Protecting current success is the focus. Everyone is committed to the status quo, although they never actually use that term. 

Instead, they communicate using phrases like Stick to our core business…, Focus on our competitive edge…, or Align with our business philosophy. All of these are just substitutes for Keep doing what we’re doing no matter what

These leaders also rely on that same knowledge and experience to navigate through adversity. The problem is adversity usually creates market shifts and changes in customer needs. It demands problems be solved with a different approach.

In a Complacent culture, the underlying attitude is that everything should be de-risked and without confrontation. The goal is to keep things from becoming emotional. 

Unfortunately, passion and true commitment have to be emotionally driven. When confrontation and emotion are taken from the work environment, creativity, innovation, and risk-taking go with them.

As a result, the meaning and relevance have been completely drained from meetings and interactions. The culture becomes one of artificial harmony. There is too much friction around new thinking and creative ideas that break away from the past, so everyone interacts using the same old company-speak, reciting the same tired corporate bumper sticker slogans. Very little healthy debate or conflict remains.

By avoiding unhealthy conflict, the organization becomes a victim of unhealthy peace. Unhealthy peace can be as threatening as unhealthy conflict. In a complacent culture, companies have no intentionality around creating engaging and productive debate. 

Strategy is formed by current knowledge and experience. Everything starts with the question, What do we know about this? rather than, How do we get past what we know to discover what we need to know?

Working in a Complacent Culture 

I’ve personally experienced working within a few Complacent cultures, and let me tell you, it’s no fun. 

Original thought and productive disagreement meet resistance and often get classified as “bad attitudes” and “rebellion” that needs to be quashed.

In one particular company I’ve worked with, if you challenge the status quo, you’re either ignored or branded a loose cannon. Therefore, to avoid that stigma, employees adopt behaviors like never disagreeing with the leadership and making sure to use all of the company’s bumper-sticker language in their daily vernacular. 

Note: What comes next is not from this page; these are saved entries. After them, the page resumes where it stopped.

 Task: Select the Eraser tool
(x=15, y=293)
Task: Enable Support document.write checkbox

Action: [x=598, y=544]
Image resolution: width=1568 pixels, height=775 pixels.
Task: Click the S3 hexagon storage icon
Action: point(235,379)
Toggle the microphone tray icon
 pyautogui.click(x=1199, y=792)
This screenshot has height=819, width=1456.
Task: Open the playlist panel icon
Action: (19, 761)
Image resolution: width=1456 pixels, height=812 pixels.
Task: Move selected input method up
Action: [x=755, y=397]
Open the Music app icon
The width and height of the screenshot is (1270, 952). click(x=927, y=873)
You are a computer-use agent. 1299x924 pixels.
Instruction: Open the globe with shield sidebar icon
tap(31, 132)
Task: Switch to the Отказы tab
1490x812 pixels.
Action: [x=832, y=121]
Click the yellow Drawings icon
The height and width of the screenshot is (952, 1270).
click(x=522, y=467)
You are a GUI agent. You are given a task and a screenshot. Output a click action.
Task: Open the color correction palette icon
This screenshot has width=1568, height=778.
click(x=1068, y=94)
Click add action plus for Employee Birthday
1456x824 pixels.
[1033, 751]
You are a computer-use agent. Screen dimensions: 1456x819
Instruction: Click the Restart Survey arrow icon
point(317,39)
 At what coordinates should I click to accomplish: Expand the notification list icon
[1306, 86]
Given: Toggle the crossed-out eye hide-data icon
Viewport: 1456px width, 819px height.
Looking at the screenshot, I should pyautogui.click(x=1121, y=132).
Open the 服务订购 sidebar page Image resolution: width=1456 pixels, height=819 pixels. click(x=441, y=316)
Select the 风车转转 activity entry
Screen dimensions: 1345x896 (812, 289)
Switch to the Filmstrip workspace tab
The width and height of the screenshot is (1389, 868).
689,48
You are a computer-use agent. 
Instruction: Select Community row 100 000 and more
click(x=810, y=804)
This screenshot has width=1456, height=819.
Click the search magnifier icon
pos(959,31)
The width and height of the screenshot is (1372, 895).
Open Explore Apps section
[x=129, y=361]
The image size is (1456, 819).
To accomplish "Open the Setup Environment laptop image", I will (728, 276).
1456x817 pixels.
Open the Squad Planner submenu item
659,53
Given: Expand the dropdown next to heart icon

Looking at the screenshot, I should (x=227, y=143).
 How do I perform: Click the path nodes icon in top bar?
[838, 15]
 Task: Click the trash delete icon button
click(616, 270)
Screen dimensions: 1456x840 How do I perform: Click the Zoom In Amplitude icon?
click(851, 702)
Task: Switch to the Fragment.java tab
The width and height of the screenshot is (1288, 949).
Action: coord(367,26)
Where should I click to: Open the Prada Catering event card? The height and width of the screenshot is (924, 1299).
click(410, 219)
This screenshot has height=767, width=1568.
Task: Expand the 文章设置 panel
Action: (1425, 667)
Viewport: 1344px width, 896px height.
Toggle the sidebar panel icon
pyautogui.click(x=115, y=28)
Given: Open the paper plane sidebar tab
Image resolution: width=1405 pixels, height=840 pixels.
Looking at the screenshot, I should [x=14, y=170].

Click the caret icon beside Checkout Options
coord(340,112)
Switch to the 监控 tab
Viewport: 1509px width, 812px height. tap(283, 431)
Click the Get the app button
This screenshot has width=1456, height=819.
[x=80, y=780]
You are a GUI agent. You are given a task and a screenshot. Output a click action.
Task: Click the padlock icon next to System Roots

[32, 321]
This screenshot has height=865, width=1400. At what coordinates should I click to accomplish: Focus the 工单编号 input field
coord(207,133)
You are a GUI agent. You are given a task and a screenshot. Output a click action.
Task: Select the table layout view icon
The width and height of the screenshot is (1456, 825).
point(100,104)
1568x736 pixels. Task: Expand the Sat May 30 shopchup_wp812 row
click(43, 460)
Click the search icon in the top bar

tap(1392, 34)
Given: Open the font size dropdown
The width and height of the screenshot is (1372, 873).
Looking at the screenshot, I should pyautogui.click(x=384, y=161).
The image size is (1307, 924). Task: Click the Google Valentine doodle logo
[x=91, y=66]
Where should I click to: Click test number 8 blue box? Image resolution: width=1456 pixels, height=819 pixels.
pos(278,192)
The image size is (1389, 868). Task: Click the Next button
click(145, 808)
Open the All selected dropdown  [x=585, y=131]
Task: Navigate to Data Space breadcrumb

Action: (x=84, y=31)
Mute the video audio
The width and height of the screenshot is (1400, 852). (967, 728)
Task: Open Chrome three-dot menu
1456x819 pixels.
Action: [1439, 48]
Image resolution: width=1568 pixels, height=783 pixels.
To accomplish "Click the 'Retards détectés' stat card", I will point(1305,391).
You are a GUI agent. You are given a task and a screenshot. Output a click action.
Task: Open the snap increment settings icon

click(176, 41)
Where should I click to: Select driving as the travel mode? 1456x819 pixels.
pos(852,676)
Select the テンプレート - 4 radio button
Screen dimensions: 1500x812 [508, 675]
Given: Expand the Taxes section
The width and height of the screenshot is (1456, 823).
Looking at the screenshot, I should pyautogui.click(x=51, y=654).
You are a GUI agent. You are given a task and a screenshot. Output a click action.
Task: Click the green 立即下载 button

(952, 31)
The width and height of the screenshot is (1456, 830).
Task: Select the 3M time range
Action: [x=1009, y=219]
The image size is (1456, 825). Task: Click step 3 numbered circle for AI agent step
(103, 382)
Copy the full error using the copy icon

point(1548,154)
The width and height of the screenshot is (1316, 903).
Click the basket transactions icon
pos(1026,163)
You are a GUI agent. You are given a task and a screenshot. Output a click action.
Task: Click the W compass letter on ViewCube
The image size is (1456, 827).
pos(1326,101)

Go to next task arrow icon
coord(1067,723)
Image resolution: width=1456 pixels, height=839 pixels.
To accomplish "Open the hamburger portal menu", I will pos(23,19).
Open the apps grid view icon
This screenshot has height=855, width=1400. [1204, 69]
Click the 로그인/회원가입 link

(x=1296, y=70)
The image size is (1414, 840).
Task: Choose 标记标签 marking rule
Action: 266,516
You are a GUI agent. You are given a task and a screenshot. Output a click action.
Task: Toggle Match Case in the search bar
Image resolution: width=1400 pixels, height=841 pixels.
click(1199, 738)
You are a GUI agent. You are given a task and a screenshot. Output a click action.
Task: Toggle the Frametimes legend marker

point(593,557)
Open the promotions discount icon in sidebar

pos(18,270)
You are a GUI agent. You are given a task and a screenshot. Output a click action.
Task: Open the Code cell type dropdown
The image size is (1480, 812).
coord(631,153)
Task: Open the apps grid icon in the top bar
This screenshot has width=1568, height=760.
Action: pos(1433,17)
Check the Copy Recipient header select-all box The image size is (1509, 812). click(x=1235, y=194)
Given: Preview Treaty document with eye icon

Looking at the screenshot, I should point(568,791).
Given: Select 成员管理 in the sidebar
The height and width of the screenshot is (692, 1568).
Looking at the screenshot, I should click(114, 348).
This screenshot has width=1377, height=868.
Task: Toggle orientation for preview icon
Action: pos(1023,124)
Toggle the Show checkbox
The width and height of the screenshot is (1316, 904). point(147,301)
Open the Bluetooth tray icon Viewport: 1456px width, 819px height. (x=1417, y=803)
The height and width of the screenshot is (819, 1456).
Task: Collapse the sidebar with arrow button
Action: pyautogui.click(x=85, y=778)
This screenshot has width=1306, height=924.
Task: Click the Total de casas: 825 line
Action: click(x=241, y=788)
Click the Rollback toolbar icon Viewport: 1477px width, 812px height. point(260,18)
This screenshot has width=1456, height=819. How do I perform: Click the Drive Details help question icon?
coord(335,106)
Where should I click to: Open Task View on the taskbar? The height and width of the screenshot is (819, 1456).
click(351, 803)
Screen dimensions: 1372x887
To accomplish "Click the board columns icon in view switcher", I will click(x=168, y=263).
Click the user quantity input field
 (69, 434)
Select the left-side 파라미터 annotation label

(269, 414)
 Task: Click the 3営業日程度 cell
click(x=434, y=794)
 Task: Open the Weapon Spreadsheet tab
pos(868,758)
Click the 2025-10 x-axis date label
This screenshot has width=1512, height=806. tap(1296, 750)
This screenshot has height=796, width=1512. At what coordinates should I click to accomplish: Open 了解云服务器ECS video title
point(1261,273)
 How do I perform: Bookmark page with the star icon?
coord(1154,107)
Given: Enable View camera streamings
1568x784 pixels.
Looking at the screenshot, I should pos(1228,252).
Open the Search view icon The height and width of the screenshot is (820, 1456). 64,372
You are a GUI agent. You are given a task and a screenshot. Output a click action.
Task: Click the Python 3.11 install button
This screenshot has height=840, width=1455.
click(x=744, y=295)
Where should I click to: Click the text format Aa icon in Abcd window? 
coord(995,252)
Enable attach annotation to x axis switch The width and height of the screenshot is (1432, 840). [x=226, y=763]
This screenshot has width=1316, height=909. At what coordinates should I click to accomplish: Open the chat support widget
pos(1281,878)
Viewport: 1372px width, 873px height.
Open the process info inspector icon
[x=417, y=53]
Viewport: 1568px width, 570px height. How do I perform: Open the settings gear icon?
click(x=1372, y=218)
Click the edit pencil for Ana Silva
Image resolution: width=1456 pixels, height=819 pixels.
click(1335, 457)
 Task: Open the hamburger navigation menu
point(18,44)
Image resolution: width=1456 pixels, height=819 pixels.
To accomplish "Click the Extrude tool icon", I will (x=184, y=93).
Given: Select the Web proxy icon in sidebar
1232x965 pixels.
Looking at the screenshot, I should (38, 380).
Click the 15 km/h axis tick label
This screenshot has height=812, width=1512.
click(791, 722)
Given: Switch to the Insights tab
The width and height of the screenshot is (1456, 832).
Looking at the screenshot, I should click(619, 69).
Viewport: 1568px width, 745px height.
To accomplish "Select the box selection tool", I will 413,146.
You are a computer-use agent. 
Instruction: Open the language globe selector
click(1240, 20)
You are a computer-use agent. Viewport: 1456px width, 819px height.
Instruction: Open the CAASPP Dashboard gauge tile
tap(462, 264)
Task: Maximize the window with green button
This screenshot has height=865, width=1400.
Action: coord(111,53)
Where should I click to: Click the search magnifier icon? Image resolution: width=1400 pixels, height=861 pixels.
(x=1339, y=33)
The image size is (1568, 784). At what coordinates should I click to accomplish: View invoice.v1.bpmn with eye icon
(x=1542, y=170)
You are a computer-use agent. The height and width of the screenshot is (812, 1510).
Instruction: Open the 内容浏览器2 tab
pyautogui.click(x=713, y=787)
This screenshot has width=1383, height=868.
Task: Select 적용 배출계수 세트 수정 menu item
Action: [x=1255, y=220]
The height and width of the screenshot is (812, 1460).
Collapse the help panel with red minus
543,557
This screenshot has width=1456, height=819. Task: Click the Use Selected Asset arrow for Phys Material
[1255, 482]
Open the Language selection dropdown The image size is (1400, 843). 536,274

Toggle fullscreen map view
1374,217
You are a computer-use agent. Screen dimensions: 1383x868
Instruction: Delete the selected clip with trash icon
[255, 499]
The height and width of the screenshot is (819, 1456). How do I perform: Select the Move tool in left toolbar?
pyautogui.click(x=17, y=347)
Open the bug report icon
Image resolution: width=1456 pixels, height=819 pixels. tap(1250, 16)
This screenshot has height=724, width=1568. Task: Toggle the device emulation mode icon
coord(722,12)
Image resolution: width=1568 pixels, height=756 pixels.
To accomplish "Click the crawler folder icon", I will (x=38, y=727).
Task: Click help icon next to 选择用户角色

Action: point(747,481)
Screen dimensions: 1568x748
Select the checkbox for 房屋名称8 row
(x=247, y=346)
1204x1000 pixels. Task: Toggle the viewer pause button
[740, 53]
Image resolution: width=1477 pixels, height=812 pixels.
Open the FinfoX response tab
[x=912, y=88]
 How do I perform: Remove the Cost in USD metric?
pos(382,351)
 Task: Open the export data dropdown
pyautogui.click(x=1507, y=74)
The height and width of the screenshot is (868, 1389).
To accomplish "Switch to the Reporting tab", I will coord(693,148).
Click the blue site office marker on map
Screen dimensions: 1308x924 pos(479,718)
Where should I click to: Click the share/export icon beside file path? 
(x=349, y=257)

The people who get recognized and are given opportunities are the ones who drink the corporate Kool-Aid and never question how the company can get better at serving its clients. 

As a result, employees aim to bend the client’s needs to fit the company’s available solutions, rather than creating solutions to meet the evolving needs of the client. 

I’ve witnessed company cultures go from having a thriving Courageous dimension focused on a very specific purpose to a largely Complacent culture that mind-numbingly executes the status quo.

Every once in a while, the leaders of such an organization push for a higher level of execution on the same tired business model. In doing so, the leaders genuinely feel as if they are challenging everyone to serve the client. 

Unfortunately, it’s not challenging at all. It only serves to help the organization survive a little longer with the same old model. People within the organization create echo chambers for the leaders. They offer up words of agreement, which leaders confuse with alignment. Leadership doesn’t want to hear new ideas; it only wants its biases confirmed.

The Complacent culture is usually steeped in knowledge and experience, thinking that because they know what they already know, they’re going to do everything right. That, by its very nature, looks backward. It is driven by previous success, not current reality. 

That approach may last for a while just based on sheer inertia, but it becomes a situation where dying slowly is interpreted as succeeding.  

When you think things are ok, you’re in the danger zone. 

People rarely think their organization or team is complacent. They may see it in others, but it’s hard to recognize in yourself. That’s why it’s such a threat, and by the time it’s recognized, it can be too late to recover.